Type out the data below in its entirety, exactly as given.

◆ ◆ ◆ ◆ ◆

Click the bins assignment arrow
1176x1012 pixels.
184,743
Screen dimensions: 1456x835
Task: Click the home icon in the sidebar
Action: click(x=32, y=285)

◆ ◆ ◆ ◆ ◆

- [Written solution]:
Click the bins assignment arrow
1176x1012 pixels.
184,743
Screen dimensions: 1456x835
Task: Click the home icon in the sidebar
Action: click(x=32, y=285)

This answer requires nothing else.